| Document excerpt |

----

Hello Cameron,
Thanks a lot for your well-described answer, I really appreciate your assistance in this matter. While waiting for feedback, I proceeded with decreasing the number of representative days to 4 days. For this, I followed this methodology:
1. Remove H49 to H96 in the "time_of_day" table
2. Remove H49 to H96 in the "CapacityFactorTech" table
3. Remove H49 to H96 in the "SegFrac" table and redistribute the remaining units in H1 to H48 so they still sum up 1
4. Remove H49 to H96 in the "DemandSpecificDistribution" table and redistribute the remaining units in H1 to H48 so they still sum up 1
It is important to remark that meticulous data handling was taken in steps 3 and 4 to keep the same distribution as in the 8 days database. The total simulation time was 34 hrs and the results were consistent. I attach a figure of the hourly electricity generation by source for the year 2020 for the 4 representative days.
For the SegFrac, DemandSpecificDistribution, and CapacityFactorTech data I did not try to gather the data from the older US_9R_4D database as you recommended because this one works with 4 seasons and one representative day by season. In contrast, the newer version US_9R_8D works with only 2 seasons and 4 representative days in each one. Therefore, reusing the data could bring more implementation challenges. Moreover, as the US_9R_8D is more updated, it can have more technologies than the US_9R_4D, therefore the 4D database could lack plenty of information in CapacityFactorTech data.

----

| Exercise task 1 |
Summarize the forum post in two sentences.

----

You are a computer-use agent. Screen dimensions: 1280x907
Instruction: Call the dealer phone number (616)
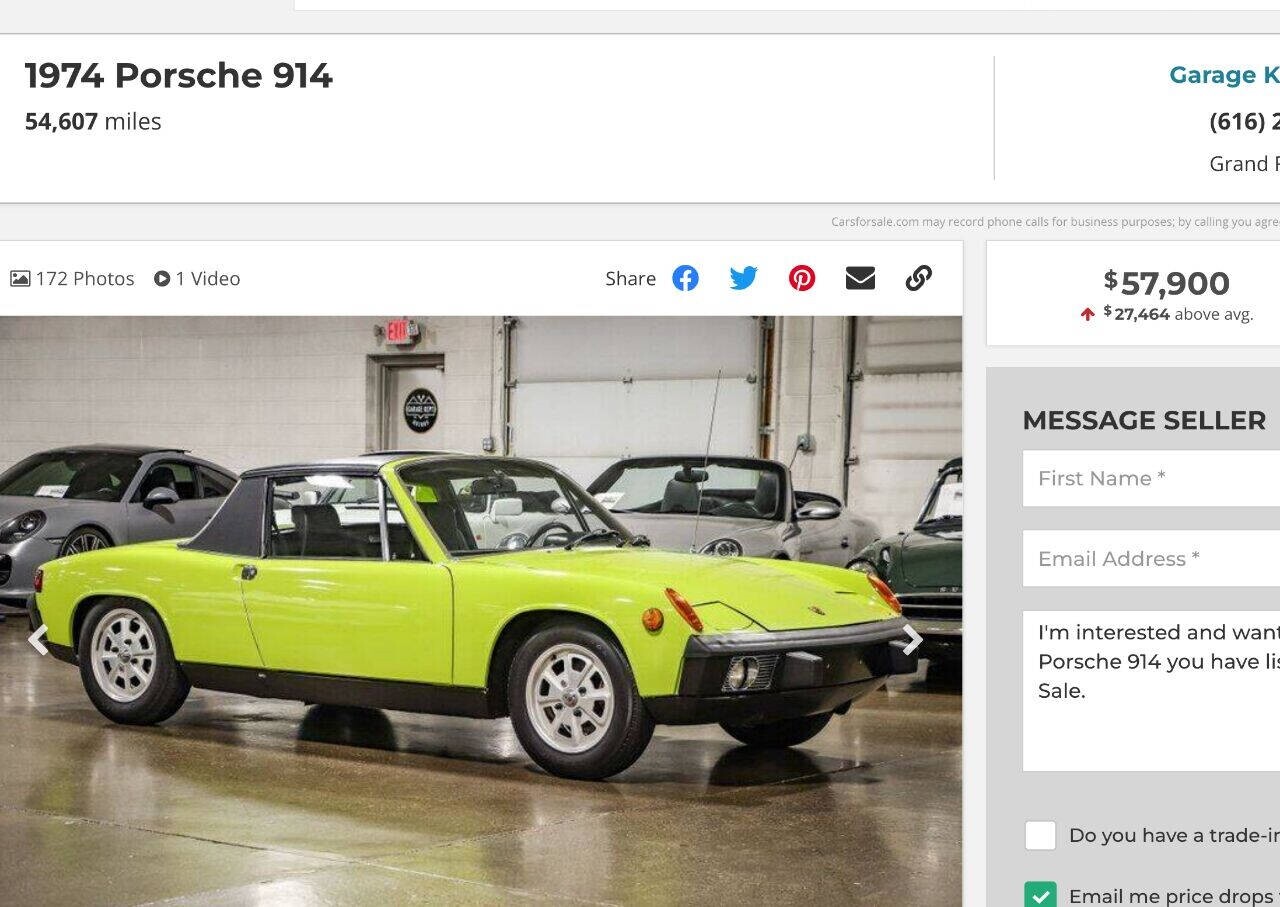point(1244,121)
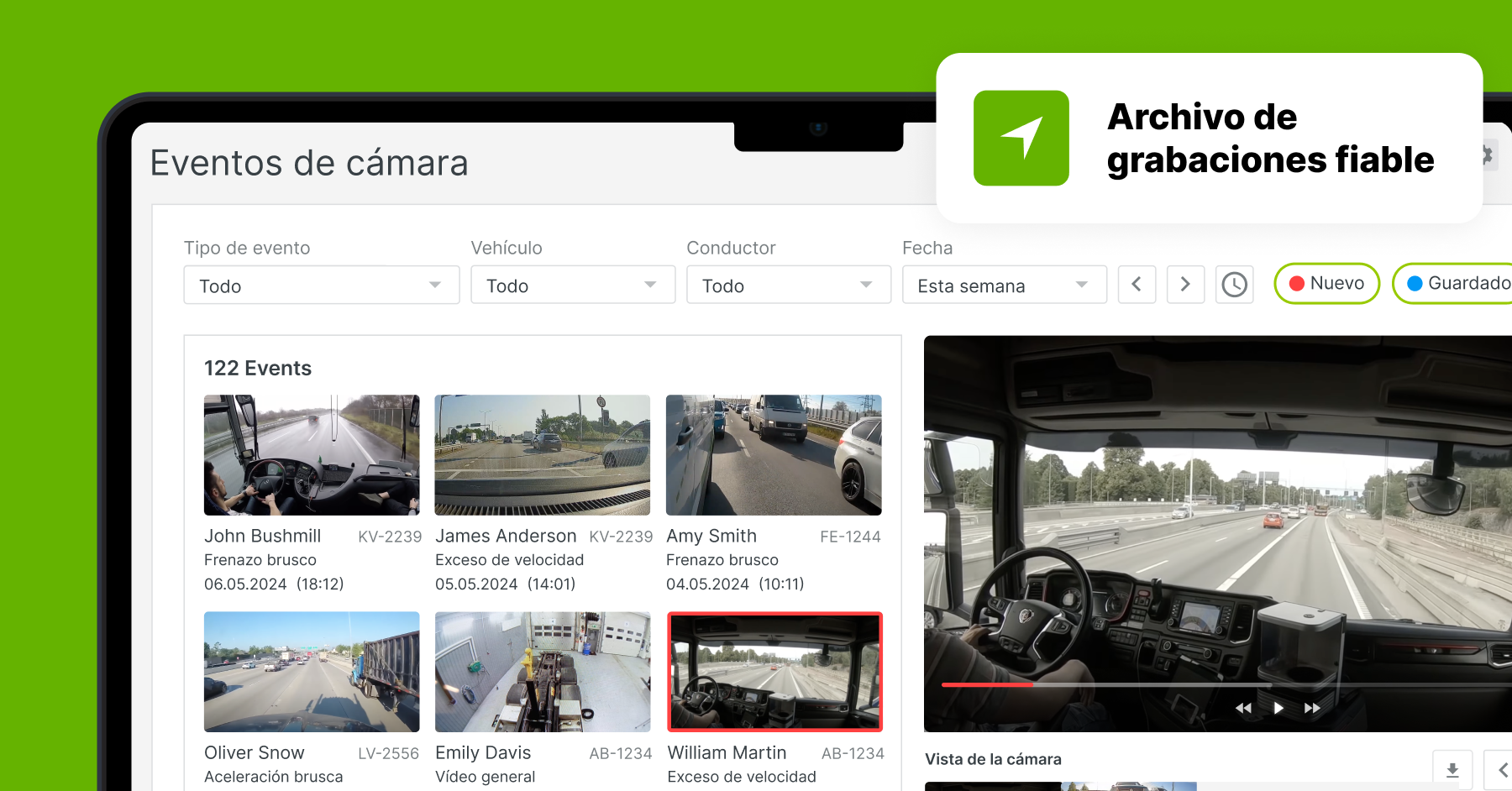The image size is (1512, 791).
Task: Open the Eventos de cámara heading
Action: point(309,163)
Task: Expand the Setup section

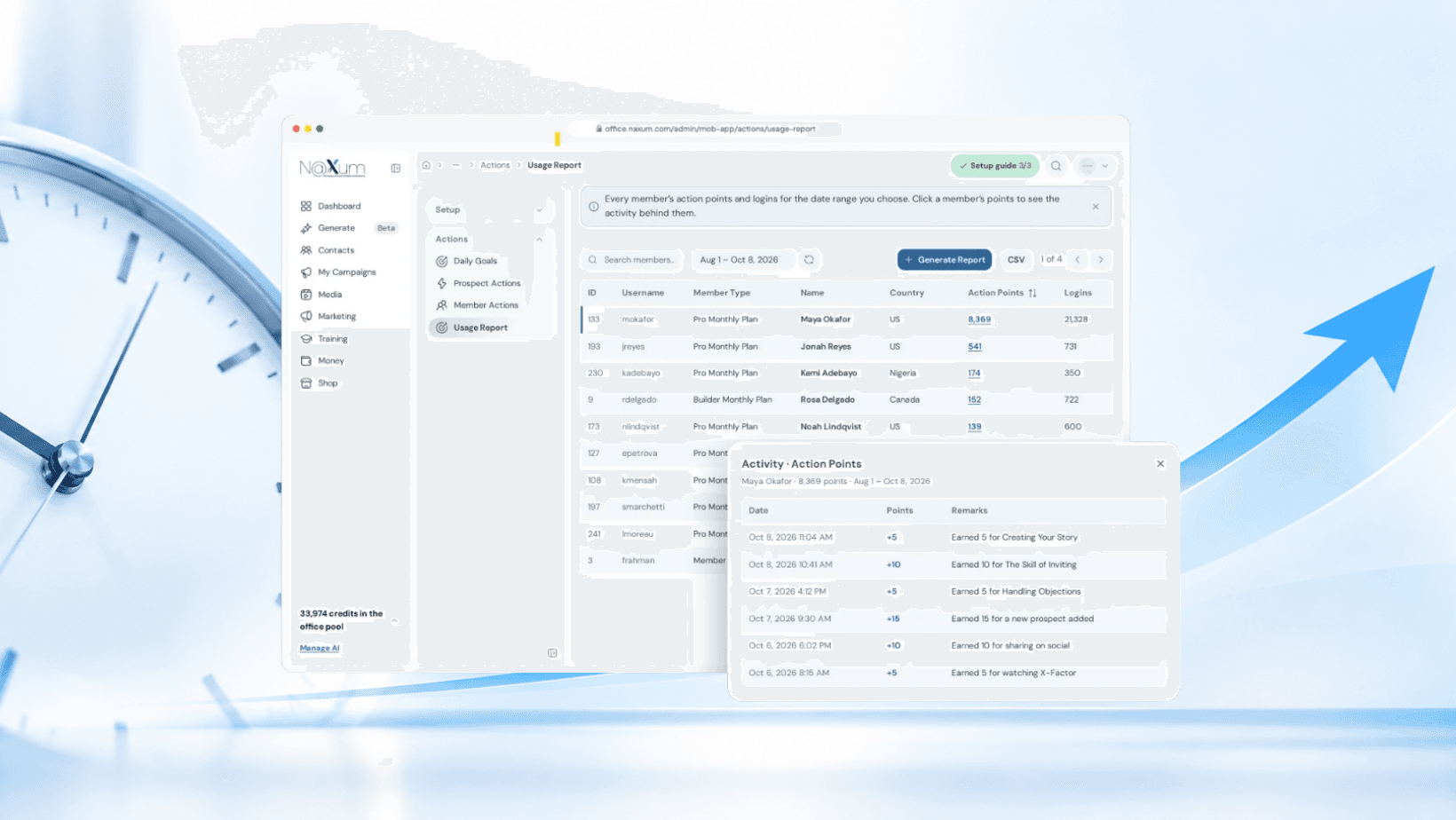Action: [488, 210]
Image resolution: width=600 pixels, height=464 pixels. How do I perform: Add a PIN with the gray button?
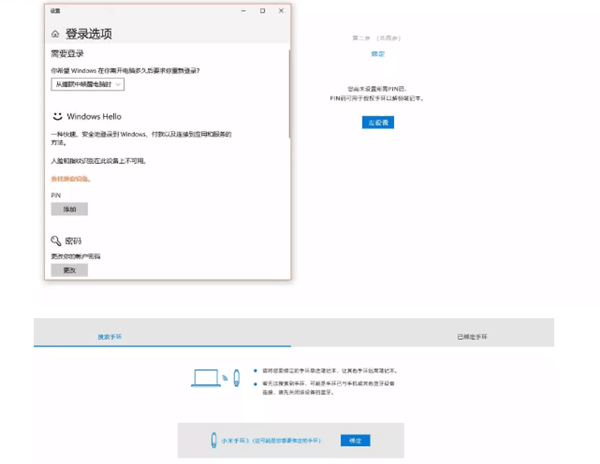[69, 209]
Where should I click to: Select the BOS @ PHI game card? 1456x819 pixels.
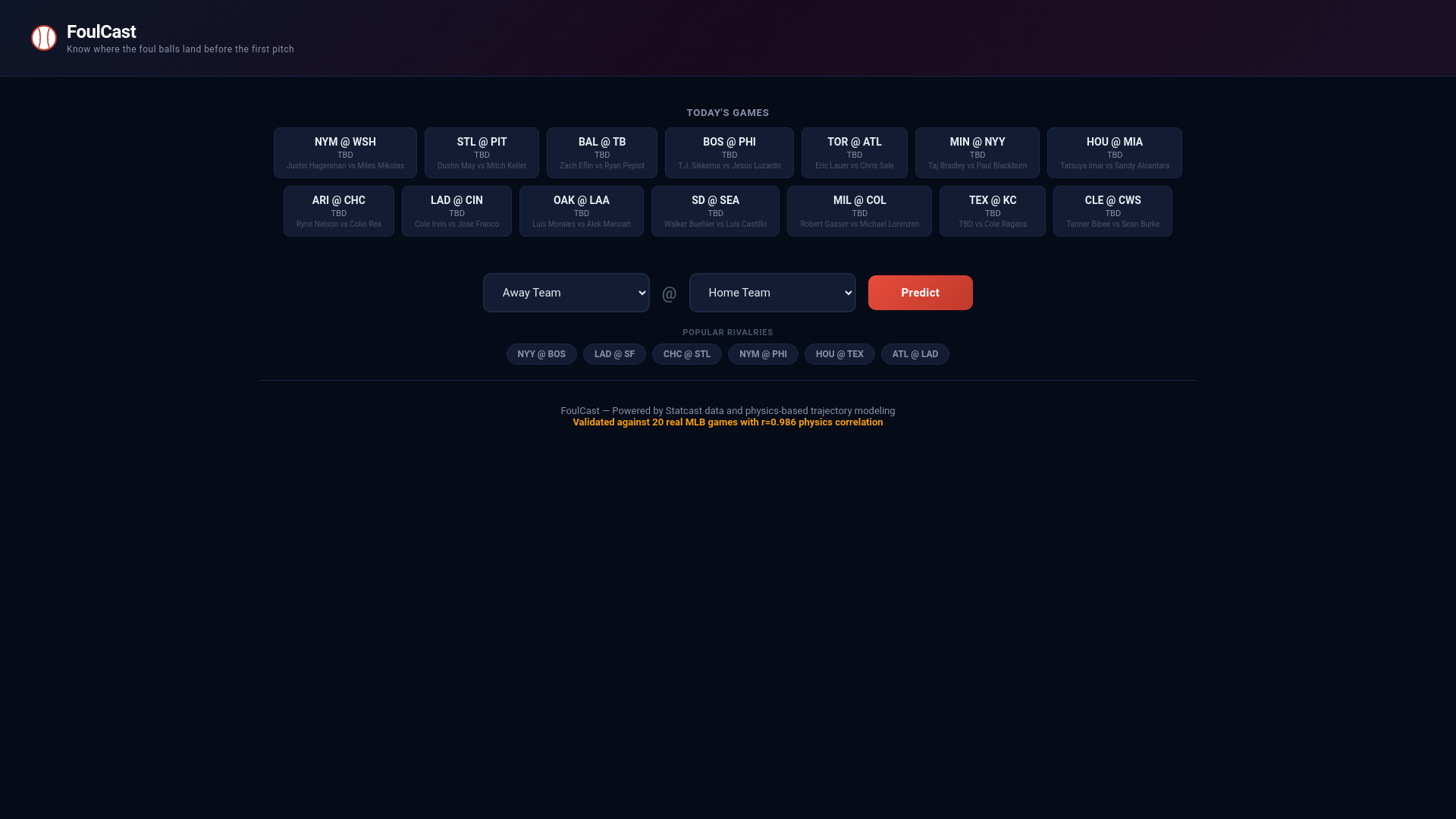click(729, 152)
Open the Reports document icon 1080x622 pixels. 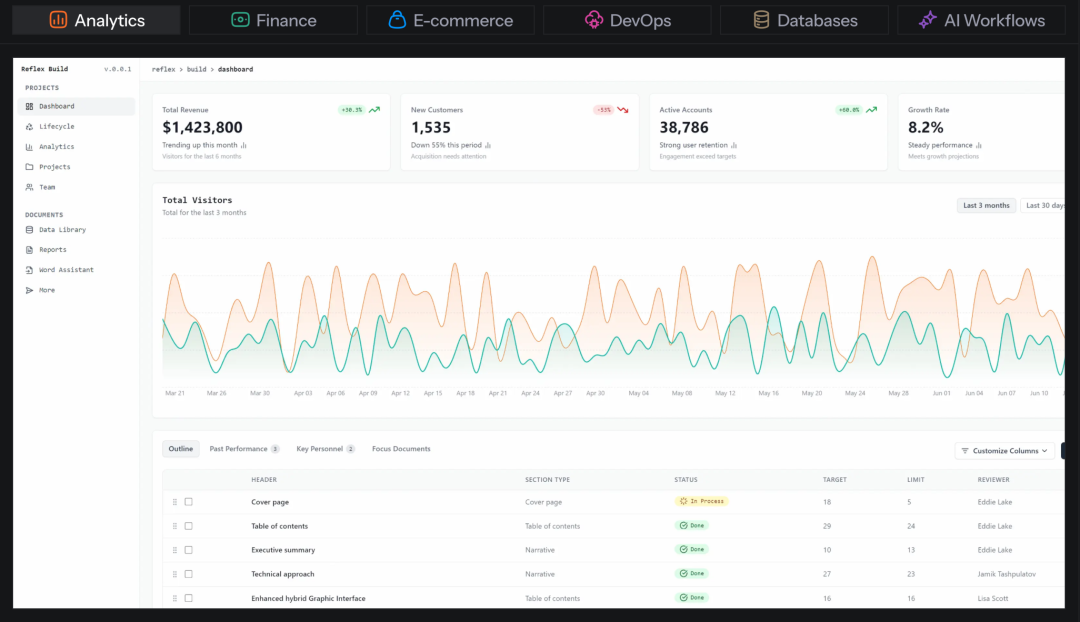coord(29,250)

----

| Exercise task 2 |
Please rewrite the stretch of rows from the beginning through the line containing "Action: point(309,163)", substituting "seller" for "dealer" and changing nothing else. Omit the pictures from your answer.

| Final result 1 |
The writer cut the number of representative days to 4 by removing hours H49 to H96 from the time_of_day, CapacityFactorTech, SegFrac, and DemandSpecificDistribution tables, redistributing the remaining SegFrac and DemandSpecificDistribution units so they still sum to 1, and the 34-hour simulation gave consistent results. The writer did not take data from the older US_9R_4D database because it uses 4 seasons with one representative day each, while US_9R_8D uses 2 seasons with 4 representative days each and may include more technologies.

| Final result 2 |
You are a computer-use agent. Screen dimensions: 1280x907
Instruction: Call the seller phone number (616)
point(1244,121)
The image size is (1512, 791).
Task: Open the Eventos de cámara heading
Action: point(309,163)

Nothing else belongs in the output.